The final trick is the part at the end - the communication with the parents. After summarizing the plan and answering questions, if it's clear the parents have a lot of questions, then tell them you will get back to them in a few minutes. Or, send the team to start on the next baby (the attending isn't THAT important :p) and finish talking to the family.

Sure it takes more time and can force you to not talk about mom's drug history or teach about the neonatal effects of maternal syphilis while on rounds, but no one will say you didn't tell them what you were thinking/doing/planning. That itself is worth it from my perspective.

I can totally respect the concept of NICU family-centered rounds where so many aspects of patient care come together and how the long-term nature requires a lot of hand-holding.

However, you must be at very different NICU than the one I trained at if this actually works. 15 babies in each tiny room? We're lucky to get a team of 4-5 through, much less all the ancillary staff. Parents aren't allowed in the area for rounds soley for space/traffic reasons, but I can't imagine many would come anyway. Either they have to work or have transportation issues. It would also be necessary to have dedicated translator for our >95% spanish-only population and all the extra time this entails. Family-centered rounds probably works great at a low-census suburban ICU, but for the 100+ babies at ghetto Parkland, this just isn't feasible. There would be another 60 babies born before you even got through with rounds. (not exaggerating)

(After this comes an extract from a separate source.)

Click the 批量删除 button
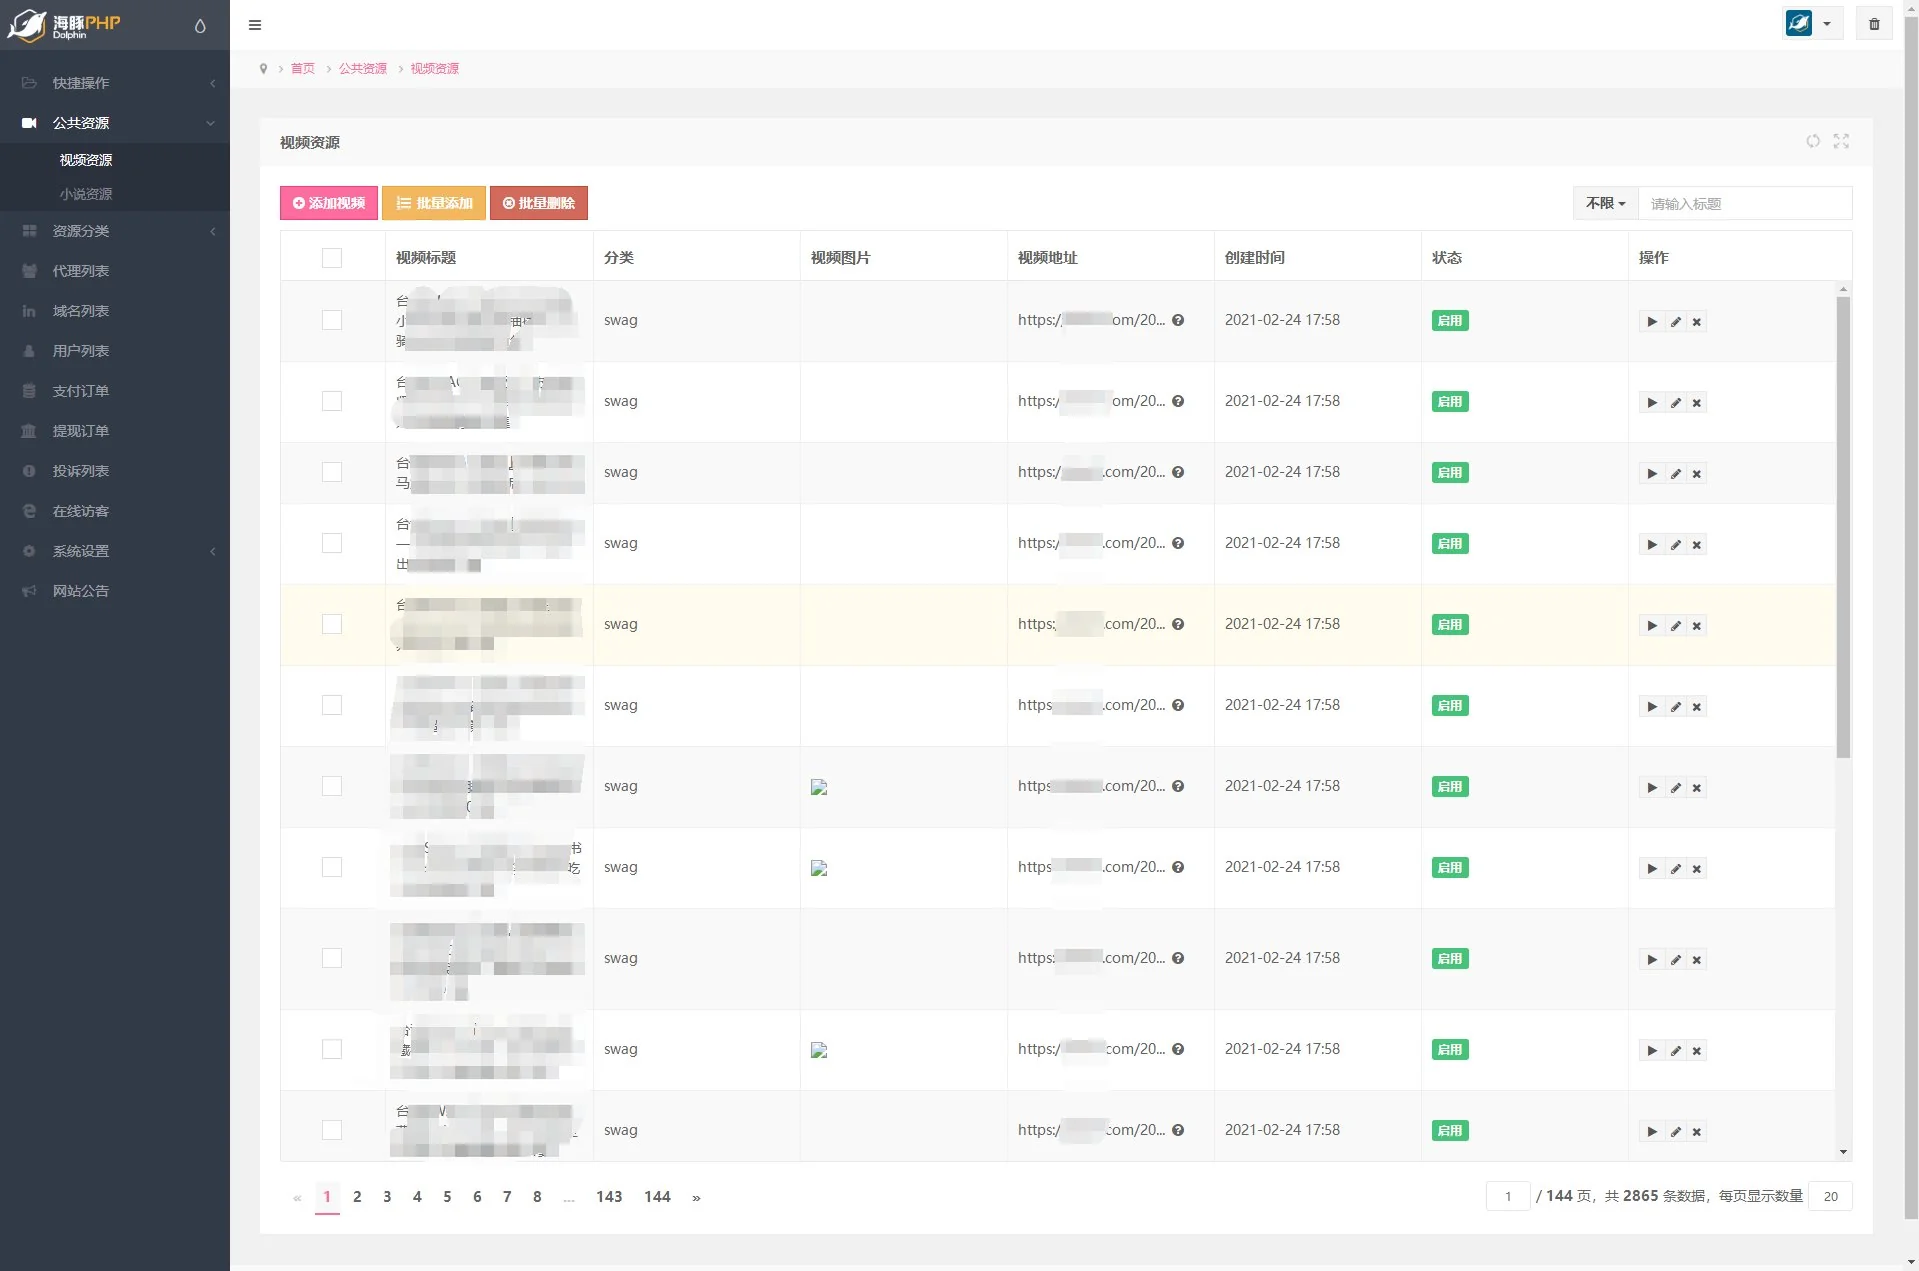Viewport: 1919px width, 1271px height. coord(538,203)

To be clear, I'm not at all bashing the concept, just the practical application.
 
Okay, I genuinely understand why this is annoying. But, from my perspective, having these folks (or a representative subgroup of them) on NICU rounds AND especially having the parents there saves me a lot of time from having to explain all day long to each of these vested interests stuff like when the baby is going home, what home support they'll need, etc, etc. In addition, having these folks AND the parents on rounds saves me from having to defend myself the next day/week from a range of these folks who would otherwise claim that I'm not communicating with them or the family.:rolleyes:
So true!

I definitely see what you're saying here, but I'd also argue that the ICU (PICU or NICU) is a very different setting from the floor/general wards, and it's more feasible in a closed unit. Critical care being what it is, you need the input of nursing, social work, pharmacy and nutrition on a daily basis when the patient is critically ill. Honestly most ICU nurses I know are a bit higher caliber than your average floor nurse and often have more insight into what's going on with the patient; as the care can sometimes change drastically on a daily basis or be extended over a longer time period there's more benefit to having everyone along and make sure everyone is on the same page. In fact the studies I've seen supporting family rounding were done only in the ICU setting.

Don't get me wrong: communication is very important, to both families and nurses, and the residents and attendings need to be talking to people. But my experience with this type of thing on the wards for a kid who's admitted for an asthma exacerbation or other less serious illness has not been good, and the contributions made by all the ancillary staff were less useful while actual teaching seemed to decrease.

Of course as everyone has pointed out, it's partly dependent on who's running rounds.